Good Girls Gone Bad: Race and Gender in Oxygen's The Bad Girls Club

By Elijah Mercer
2012, Vol. 4 No. 07 | pg. 1/3 |

“Reality television” programs attempt to portray normal people in everyday situations. In recent years, the genre has boomed and essentially changed the landscape of television networks.1 As reality programming continues to dominate television ratings, it has become increasingly commercialized both domestically and abroad. Meanwhile, many reality shows continue to reinforce traditional race and gender based stereotypes. Oxygen Network’s new hit reality show The Bad Girls Club (2006-present) is a product of this distorted format that supports profit-making and negative stereotypes under the guise of "reality" television.

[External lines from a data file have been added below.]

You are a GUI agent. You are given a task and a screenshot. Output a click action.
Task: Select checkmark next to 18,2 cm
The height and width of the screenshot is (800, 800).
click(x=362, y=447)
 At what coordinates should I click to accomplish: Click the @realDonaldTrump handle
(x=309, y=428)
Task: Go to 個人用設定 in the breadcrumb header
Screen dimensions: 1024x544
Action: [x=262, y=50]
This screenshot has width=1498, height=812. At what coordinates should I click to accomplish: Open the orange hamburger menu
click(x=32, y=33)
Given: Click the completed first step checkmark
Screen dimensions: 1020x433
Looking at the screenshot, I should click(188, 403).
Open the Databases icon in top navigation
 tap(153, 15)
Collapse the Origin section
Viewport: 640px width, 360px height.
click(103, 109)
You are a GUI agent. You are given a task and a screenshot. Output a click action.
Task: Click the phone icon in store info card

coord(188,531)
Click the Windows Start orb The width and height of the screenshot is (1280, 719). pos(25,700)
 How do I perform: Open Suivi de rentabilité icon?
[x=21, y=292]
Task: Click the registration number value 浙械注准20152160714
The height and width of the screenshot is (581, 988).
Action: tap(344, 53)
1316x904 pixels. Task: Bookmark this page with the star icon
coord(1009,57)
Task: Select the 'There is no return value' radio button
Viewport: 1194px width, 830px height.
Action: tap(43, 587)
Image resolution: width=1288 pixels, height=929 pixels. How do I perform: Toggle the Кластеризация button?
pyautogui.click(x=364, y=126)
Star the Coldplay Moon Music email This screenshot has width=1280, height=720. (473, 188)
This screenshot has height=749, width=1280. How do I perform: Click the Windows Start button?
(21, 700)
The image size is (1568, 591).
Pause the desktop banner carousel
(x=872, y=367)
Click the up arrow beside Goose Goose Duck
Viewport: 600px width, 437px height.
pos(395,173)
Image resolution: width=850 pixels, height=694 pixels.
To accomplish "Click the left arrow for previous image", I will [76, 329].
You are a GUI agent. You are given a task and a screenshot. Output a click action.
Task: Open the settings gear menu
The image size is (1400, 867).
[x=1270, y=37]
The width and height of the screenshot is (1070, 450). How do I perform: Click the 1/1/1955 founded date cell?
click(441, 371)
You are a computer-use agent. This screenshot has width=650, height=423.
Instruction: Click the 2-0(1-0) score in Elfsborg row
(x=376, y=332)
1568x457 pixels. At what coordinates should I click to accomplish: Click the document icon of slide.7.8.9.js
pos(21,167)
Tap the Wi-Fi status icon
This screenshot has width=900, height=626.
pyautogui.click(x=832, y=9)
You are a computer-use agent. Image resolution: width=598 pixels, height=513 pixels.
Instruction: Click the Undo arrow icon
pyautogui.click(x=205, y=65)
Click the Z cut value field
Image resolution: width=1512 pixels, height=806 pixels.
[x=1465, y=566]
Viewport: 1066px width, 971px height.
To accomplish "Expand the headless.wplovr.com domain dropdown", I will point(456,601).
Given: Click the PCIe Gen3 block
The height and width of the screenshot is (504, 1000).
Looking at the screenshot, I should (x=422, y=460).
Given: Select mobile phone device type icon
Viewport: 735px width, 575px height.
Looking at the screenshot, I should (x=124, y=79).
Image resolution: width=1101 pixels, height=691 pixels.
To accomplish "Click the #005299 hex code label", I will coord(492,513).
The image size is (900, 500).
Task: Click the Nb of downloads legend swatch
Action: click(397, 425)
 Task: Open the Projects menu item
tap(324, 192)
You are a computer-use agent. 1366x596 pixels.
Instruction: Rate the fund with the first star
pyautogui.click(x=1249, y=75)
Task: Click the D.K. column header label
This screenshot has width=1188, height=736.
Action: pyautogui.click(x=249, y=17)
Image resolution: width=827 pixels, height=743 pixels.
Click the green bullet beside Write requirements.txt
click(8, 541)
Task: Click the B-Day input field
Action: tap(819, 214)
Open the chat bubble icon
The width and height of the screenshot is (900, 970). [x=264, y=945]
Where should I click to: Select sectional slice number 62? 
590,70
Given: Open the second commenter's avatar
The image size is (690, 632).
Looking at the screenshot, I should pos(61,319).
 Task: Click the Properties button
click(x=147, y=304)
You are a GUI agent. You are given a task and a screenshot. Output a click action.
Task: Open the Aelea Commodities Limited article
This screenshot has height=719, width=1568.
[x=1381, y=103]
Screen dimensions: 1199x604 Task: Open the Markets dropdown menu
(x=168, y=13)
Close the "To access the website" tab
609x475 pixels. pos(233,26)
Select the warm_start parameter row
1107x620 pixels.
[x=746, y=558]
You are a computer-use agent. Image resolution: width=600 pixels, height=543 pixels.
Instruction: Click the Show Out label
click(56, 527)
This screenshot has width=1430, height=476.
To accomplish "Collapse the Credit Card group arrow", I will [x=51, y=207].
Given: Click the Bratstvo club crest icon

This paper explores some of these misrepresentations using elements of Douglas Kellner’s multiculturalist approach. By critically analyzing and comparing various episodes, cast choices, scenes and other core issues within the context of the seven seasons of The Bad Girls Club (BGC), continuous use of negative stereotyping is revealed. In terms of gender, this paper shows the paradoxical nature of BGC by explaining how the show’s format has digressed from attempting to rehabilitate its cast members to instead portraying women as unusually violent. From a race lens, the producers casting of an increasing number of racial minorities for drama to reinforce various negative stereotypes is also considered.

In the end, the goal of this paper is to highlight the destructive, formulaic, and profit driven paradigm that constitutes “reality television.”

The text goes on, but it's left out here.